It is common to confused termites with carpenter ants. Both are similar appearance, both nest in the spring, and both seem to enjoy nesting in wood. While similar in appearance, they differ in the damage they do to homes. Termites are an extremely costly structural insect pest in Connecticut.
Termites have digestive enzymes, protozoa, and bacteria that allow them to digest cellulose, the main component in wood. While a single termite can only digest a small amount of wood, the size of the swarm, in addition to the long periods of time homeowner’s can go without noticing an infestation makes the damage from termites astronomical. The rate a termite consumes wood also depends on the species and the climate.
Termites may be identified by several factors. Their wings are equal in shape and size, and are silvery/opaque in color. The width of a termite’s body is the same throughout, with no curves. Their antennae are straight or slightly curved, but not bent.
How to identify a termite infestation (subterranean termite)

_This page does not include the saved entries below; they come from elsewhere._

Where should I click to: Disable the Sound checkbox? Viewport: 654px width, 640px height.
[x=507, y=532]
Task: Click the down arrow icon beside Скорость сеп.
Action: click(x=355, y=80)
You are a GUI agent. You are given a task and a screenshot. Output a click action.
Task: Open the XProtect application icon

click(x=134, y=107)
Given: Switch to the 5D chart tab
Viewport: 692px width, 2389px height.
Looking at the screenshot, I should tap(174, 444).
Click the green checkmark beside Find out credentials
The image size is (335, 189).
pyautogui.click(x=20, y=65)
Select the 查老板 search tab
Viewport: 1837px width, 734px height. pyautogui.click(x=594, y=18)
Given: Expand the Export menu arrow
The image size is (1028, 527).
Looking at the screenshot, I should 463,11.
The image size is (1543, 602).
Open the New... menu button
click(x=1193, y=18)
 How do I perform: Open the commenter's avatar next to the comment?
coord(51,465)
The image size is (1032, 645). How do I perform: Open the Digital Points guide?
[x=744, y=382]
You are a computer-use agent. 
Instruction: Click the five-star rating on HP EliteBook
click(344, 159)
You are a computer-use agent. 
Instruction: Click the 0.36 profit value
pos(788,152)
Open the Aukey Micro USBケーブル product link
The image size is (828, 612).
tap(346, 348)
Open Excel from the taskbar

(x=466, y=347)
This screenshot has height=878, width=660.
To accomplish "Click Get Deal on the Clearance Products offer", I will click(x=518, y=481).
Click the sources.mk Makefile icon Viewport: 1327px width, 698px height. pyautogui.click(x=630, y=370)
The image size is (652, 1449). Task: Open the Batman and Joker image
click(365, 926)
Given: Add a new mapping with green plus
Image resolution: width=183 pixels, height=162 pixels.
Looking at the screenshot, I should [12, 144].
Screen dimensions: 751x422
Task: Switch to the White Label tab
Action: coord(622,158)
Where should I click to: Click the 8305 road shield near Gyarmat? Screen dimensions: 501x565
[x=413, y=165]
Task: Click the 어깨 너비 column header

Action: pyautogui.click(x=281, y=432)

- The presence of mud-like material that lines walls in an irregular pattern.
- The presence of swarmers in or around the household.
- The presence of thin “mud tubes” that connects the termite nest to wood. Not all infestations with have mud tubes, but if present, they are a very good indication.
- Piles of wings shed indicating that the nest is overcrowded and some adults are swarming to establish a new nest site.
- Buckling paint or small holes on the wood surface.
- Damaged wood. Often, a hollow sound may be heard from wood structures if knocked on.
It is recommended that a professional pest inspector is hired to properly diagnose a termite problem. Eliminating wood-soil contact and controlling moisture problems are good preventative measures to take against termites entering the home.
Carpenter ants gain no nutritional value from eating wood, but destroy it to form nests. Carpenter ant infestations are far less costly and much easier to control than termites. Carpenter ants enjoy nesting in moist wood as well. If only a few ants are seen indoors, it is possible that there is no infestation, and they are simply foragers from outside. Carpenter ants do less damage than termites, but are indeed capable of doing damage to homes if the problem is left untreated. A sign of an infestation is the presence of winged ants that emerge from the ceilings, walls, or other crevices. If an infestation is severe, wood shavings may be found in piles near nesting areas.
The wings are different in shape and size from termites, one set of wings is typically larger than the other. The wings are nearly transparent and Carpenter ant bodies are curvy or pinched at the waist. Their antennae are bent, not straight.
TIP: Don’t store firewood against the house. Often Carpenter ants build their nests in stored firewood.